#### Material for this task ####
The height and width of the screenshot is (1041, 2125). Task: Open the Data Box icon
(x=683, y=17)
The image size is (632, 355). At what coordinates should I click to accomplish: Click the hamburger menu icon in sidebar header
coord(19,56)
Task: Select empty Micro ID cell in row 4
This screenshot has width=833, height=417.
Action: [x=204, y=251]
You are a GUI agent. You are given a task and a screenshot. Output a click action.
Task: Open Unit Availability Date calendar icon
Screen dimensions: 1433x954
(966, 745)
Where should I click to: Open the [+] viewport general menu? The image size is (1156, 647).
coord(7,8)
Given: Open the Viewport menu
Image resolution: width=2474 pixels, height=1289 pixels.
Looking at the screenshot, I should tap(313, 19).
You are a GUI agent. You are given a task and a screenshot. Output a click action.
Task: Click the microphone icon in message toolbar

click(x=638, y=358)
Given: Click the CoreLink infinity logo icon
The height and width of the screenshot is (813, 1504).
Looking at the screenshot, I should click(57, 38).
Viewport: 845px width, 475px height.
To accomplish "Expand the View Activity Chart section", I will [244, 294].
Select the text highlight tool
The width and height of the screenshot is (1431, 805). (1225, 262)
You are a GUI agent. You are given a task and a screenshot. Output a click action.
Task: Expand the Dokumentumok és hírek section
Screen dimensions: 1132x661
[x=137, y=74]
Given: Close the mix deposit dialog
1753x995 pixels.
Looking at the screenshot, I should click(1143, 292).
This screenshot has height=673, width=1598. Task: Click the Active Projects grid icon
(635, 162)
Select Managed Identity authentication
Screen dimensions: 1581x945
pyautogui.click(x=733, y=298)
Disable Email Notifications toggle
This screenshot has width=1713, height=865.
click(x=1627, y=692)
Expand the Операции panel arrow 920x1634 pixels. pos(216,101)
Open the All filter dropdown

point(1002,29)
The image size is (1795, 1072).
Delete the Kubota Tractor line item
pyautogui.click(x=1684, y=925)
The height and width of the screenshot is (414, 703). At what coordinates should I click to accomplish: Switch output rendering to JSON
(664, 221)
####
Your task: Return the complete material exactly as it reads.

Response area:
The height and width of the screenshot is (1041, 2125). Task: Open the Data Box icon
(x=683, y=17)
The image size is (632, 355). At what coordinates should I click to accomplish: Click the hamburger menu icon in sidebar header
coord(19,56)
Task: Select empty Micro ID cell in row 4
This screenshot has width=833, height=417.
Action: [x=204, y=251]
You are a GUI agent. You are given a task and a screenshot. Output a click action.
Task: Open Unit Availability Date calendar icon
Screen dimensions: 1433x954
(966, 745)
Where should I click to: Open the [+] viewport general menu? The image size is (1156, 647).
coord(7,8)
Given: Open the Viewport menu
Image resolution: width=2474 pixels, height=1289 pixels.
Looking at the screenshot, I should tap(313, 19).
You are a GUI agent. You are given a task and a screenshot. Output a click action.
Task: Click the microphone icon in message toolbar

click(x=638, y=358)
Given: Click the CoreLink infinity logo icon
The height and width of the screenshot is (813, 1504).
Looking at the screenshot, I should click(57, 38).
Viewport: 845px width, 475px height.
To accomplish "Expand the View Activity Chart section", I will [244, 294].
Select the text highlight tool
The width and height of the screenshot is (1431, 805). (1225, 262)
You are a GUI agent. You are given a task and a screenshot. Output a click action.
Task: Expand the Dokumentumok és hírek section
Screen dimensions: 1132x661
[x=137, y=74]
Given: Close the mix deposit dialog
1753x995 pixels.
Looking at the screenshot, I should click(1143, 292).
This screenshot has height=673, width=1598. Task: Click the Active Projects grid icon
(635, 162)
Select Managed Identity authentication
Screen dimensions: 1581x945
pyautogui.click(x=733, y=298)
Disable Email Notifications toggle
This screenshot has width=1713, height=865.
click(x=1627, y=692)
Expand the Операции panel arrow 920x1634 pixels. pos(216,101)
Open the All filter dropdown

point(1002,29)
The image size is (1795, 1072).
Delete the Kubota Tractor line item
pyautogui.click(x=1684, y=925)
The height and width of the screenshot is (414, 703). At what coordinates should I click to accomplish: Switch output rendering to JSON
(664, 221)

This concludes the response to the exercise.